> Task description
In the records below, find each line holding the word "jetzt" and copy it.

[Collected data]

....

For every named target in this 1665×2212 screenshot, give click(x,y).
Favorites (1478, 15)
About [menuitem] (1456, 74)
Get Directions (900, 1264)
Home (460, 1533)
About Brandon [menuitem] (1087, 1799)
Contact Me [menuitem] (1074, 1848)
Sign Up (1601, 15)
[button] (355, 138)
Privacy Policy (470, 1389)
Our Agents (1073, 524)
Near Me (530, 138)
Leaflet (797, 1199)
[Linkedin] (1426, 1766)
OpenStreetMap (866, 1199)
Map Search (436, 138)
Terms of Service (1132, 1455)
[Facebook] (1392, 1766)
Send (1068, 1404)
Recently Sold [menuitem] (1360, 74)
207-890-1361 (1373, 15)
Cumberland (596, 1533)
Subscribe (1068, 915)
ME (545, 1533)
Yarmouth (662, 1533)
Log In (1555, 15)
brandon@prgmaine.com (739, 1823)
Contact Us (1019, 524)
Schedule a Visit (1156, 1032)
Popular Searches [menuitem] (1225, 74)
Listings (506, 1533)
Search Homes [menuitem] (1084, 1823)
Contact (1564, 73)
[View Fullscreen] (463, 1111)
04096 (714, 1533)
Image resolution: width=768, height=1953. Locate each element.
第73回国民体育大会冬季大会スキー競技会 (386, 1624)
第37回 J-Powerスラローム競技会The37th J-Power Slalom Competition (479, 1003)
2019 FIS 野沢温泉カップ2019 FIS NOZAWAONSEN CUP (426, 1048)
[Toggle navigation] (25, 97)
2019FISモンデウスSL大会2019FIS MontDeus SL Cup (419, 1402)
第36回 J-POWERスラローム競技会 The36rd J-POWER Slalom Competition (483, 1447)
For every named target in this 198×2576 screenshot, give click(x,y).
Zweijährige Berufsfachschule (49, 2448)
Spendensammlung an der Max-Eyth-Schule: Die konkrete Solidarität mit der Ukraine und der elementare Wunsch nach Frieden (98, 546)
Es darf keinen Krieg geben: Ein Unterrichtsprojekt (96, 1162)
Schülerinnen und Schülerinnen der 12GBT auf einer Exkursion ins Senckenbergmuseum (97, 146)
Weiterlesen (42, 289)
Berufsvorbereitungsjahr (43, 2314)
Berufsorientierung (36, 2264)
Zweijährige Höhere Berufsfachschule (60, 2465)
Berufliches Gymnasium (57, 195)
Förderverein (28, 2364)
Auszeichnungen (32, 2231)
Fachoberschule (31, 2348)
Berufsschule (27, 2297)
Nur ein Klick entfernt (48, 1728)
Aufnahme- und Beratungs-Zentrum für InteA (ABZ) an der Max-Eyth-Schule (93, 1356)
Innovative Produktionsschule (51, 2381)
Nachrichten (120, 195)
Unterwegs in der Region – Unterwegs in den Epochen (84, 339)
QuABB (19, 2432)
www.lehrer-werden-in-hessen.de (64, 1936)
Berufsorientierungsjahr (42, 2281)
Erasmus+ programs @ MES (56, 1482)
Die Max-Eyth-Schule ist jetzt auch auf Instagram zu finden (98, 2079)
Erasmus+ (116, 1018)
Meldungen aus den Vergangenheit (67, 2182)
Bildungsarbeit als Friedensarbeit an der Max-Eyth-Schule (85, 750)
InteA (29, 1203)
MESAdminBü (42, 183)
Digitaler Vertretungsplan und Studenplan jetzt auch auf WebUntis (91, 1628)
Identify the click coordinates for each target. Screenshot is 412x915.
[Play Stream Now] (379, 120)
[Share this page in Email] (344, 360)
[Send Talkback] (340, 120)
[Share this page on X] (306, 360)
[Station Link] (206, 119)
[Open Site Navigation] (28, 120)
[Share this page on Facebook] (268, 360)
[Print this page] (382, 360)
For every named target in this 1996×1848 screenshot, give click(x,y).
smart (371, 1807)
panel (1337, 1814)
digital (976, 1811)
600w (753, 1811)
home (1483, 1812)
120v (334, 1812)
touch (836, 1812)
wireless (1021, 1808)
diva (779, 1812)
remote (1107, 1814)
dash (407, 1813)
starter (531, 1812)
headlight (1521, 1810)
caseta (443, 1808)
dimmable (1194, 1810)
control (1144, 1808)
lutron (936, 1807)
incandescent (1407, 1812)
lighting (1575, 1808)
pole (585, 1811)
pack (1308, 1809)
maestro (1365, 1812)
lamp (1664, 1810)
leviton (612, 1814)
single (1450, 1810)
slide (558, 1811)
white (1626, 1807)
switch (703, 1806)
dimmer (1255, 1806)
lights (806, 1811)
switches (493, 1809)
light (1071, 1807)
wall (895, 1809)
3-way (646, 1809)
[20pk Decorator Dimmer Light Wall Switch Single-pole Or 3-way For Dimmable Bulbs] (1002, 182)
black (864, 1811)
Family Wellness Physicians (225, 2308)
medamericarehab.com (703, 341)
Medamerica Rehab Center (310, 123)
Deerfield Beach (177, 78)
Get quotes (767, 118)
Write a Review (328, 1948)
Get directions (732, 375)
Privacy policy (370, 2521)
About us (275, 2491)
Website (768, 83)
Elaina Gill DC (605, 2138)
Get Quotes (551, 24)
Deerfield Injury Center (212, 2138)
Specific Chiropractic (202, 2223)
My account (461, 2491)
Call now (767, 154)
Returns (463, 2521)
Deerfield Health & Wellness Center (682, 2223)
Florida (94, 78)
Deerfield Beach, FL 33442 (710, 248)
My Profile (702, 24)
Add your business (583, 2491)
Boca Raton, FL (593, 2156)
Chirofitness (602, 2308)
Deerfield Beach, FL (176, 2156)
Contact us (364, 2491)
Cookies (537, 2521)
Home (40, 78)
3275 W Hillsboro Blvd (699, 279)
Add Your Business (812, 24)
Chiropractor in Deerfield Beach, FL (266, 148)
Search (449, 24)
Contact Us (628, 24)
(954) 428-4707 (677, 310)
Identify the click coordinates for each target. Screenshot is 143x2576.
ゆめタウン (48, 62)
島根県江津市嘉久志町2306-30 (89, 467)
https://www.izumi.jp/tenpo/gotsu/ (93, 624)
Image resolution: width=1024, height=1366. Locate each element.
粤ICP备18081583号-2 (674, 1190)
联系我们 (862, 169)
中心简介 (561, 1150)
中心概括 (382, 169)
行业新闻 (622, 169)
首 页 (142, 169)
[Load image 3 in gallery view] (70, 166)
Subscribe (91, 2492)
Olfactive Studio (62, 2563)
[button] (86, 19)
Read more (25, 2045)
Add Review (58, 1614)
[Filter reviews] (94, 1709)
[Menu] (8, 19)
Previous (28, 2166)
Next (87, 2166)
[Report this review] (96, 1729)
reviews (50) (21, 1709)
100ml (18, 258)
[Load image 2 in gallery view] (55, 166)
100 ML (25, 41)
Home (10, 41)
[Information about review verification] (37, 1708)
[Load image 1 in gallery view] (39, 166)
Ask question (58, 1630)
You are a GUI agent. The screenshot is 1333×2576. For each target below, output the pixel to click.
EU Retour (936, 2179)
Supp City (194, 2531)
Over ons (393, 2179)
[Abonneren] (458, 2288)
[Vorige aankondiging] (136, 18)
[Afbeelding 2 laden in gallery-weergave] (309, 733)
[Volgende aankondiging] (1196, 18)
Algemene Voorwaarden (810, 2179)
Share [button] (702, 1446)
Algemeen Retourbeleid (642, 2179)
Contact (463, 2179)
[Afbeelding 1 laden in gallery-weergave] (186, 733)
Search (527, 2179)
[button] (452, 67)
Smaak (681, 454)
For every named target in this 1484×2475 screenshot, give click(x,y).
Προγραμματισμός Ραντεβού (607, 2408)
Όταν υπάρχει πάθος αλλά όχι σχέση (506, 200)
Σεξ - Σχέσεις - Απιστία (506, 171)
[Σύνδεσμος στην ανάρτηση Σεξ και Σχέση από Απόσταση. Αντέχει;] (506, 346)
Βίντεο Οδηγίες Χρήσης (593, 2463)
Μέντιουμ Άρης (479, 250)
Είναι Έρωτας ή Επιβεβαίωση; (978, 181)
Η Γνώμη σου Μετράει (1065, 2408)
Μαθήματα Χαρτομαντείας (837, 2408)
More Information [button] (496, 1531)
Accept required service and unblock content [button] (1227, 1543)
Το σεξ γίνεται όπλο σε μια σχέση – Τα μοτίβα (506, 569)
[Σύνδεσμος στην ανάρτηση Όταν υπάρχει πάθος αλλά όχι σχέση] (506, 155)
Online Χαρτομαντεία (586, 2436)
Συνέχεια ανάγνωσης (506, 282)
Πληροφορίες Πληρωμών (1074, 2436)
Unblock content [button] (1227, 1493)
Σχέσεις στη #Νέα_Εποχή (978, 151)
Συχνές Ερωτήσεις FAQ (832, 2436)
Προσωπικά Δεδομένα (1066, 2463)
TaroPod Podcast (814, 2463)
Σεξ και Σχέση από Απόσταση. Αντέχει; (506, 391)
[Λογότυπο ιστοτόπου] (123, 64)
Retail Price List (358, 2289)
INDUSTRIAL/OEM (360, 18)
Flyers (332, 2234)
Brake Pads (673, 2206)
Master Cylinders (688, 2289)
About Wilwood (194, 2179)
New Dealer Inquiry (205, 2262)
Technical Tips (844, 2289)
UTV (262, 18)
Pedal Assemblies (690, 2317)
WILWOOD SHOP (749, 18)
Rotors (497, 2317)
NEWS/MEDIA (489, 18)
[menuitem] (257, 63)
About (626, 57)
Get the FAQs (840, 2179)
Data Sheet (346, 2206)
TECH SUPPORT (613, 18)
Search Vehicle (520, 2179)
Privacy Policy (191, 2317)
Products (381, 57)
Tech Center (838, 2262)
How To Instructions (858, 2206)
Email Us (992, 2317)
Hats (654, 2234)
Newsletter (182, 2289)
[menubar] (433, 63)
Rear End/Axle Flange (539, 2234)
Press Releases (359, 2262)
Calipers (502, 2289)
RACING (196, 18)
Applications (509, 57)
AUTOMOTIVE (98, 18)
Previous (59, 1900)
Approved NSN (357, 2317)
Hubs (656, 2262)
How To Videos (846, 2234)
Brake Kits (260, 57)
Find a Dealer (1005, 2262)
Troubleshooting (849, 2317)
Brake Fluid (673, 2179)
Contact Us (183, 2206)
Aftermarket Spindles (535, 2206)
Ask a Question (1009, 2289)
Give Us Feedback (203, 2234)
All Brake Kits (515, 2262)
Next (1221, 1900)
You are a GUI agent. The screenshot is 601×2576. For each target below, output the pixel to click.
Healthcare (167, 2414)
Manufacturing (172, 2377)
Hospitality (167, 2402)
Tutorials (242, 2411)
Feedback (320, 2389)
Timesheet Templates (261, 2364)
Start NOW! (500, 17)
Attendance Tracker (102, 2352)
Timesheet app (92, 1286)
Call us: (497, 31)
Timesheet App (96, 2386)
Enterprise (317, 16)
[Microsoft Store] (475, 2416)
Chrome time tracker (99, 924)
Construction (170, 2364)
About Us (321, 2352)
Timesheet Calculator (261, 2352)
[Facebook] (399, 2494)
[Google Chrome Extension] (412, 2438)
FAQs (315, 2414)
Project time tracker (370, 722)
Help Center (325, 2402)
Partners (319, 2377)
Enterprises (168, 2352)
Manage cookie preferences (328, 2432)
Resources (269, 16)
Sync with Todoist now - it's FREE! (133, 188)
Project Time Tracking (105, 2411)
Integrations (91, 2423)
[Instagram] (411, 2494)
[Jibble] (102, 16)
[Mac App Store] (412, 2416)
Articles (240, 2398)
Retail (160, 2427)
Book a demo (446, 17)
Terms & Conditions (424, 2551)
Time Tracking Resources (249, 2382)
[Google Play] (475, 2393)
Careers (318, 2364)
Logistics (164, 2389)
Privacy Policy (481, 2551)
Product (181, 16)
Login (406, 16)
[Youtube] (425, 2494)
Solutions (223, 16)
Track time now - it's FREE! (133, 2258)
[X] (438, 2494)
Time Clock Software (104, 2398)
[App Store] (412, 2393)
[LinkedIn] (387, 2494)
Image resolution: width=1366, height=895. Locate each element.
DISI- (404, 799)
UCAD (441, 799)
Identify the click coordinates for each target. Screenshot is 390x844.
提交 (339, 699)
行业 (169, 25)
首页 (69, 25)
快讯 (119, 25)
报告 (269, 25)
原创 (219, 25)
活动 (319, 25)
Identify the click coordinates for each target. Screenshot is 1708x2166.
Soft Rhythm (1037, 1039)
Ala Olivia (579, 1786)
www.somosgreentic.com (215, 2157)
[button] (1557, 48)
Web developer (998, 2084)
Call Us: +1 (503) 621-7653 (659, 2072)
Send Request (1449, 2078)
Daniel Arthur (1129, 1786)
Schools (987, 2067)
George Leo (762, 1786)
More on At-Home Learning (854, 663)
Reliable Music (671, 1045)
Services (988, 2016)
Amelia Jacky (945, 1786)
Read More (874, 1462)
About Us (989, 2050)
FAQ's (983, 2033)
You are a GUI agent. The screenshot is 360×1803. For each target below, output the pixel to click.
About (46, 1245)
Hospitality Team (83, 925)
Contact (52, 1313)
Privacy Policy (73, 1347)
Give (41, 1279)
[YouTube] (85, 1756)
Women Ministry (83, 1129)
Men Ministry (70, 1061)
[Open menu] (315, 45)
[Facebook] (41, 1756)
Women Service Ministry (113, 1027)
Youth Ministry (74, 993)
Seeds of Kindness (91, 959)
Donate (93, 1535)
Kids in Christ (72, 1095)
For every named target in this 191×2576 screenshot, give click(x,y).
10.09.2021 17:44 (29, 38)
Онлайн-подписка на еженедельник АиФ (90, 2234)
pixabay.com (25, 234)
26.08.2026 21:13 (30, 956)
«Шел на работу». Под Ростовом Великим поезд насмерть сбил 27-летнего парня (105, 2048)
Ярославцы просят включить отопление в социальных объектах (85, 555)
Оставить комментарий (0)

....

> Solution to the problem
Die Max-Eyth-Schule ist jetzt auch auf Instagram zu finden (98, 2079)
Digitaler Vertretungsplan und Studenplan jetzt auch auf WebUntis (91, 1628)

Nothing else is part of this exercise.